Independent set problems and odd-hole-preserving graph reductions
MetadataShow full item record
Methods are described that implement a branch-and-price decomposition approach to solve the maximum weight independent set (MWIS) problem. The approach is first described by Warrier et. al, and herein our contributions to this research are presented. The decomposition calls for the exact solution of the MWIS problem on induced subgraphs of the original graph. The focus of our contribution is the use of chordal graphs as the induced subgraphs in this solution framework. Three combinatorial branch-and-bound solvers for the MWIS problem are described. All use weighted clique covers to generate upper bounds, and all branch according to the method of Balas and Yu. One extends and speeds up the method of Babel. A second one modifies a method of Balas and Xue to produce clique covers that share structural similarities with those produced by Babel. Each of these improves on its predecessor. A third solver is a hybrid of the other two. It yields the best known results on some graphs. The related matter of deciding the imperfection or perfection of a graph is also addressed. With the advent of the Strong Perfect Graph Theorem, this problem is reduced to the detection of odd holes and anti-holes or the proof of their absence.
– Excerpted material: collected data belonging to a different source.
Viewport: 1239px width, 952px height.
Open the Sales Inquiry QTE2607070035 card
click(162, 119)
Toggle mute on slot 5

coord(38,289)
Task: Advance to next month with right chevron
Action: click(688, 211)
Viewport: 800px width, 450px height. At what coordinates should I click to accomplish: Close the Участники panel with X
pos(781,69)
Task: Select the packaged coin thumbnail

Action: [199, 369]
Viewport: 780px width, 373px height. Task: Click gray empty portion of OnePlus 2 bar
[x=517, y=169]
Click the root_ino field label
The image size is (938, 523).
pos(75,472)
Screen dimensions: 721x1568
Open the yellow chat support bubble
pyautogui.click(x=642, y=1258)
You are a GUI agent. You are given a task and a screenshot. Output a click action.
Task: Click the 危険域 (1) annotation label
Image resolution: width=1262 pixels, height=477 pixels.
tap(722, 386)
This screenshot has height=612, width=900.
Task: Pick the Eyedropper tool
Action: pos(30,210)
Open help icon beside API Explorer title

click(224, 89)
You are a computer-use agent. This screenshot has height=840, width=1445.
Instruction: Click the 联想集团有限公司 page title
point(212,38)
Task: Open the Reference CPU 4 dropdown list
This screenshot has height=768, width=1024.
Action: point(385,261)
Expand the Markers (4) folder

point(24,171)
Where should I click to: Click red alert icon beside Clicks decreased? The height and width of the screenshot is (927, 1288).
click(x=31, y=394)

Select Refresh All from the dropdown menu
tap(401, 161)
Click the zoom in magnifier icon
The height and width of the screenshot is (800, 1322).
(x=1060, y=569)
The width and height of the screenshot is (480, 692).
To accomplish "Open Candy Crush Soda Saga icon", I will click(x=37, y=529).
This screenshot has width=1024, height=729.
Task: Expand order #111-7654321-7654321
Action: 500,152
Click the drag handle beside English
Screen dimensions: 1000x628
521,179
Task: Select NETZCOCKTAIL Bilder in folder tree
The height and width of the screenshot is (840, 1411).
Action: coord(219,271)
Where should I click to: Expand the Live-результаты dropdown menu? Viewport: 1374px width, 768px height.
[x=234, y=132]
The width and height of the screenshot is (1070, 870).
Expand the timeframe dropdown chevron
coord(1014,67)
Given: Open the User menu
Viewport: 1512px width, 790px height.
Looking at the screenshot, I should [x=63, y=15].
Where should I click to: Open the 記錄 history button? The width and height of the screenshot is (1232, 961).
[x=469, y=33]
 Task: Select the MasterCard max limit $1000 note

Techniques are provided that, for a given graph, find subgraphs in polynomial time that contain odd holes whenever they are present in the given graph. These techniques and some basic structural results on such subgraphs narrow the search for odd holes. Results are reported for the performance of the three new solvers for the MWIS problem that demonstrate that the third, hybrid solver outperforms its clique-cover-based ancestors and, in some cases, the best current open-source solver. The techniques for narrowing the search for odd holes are shown to provide a polynomial-time reduction in the size of the input required to decide the perfection or imperfection of a graph.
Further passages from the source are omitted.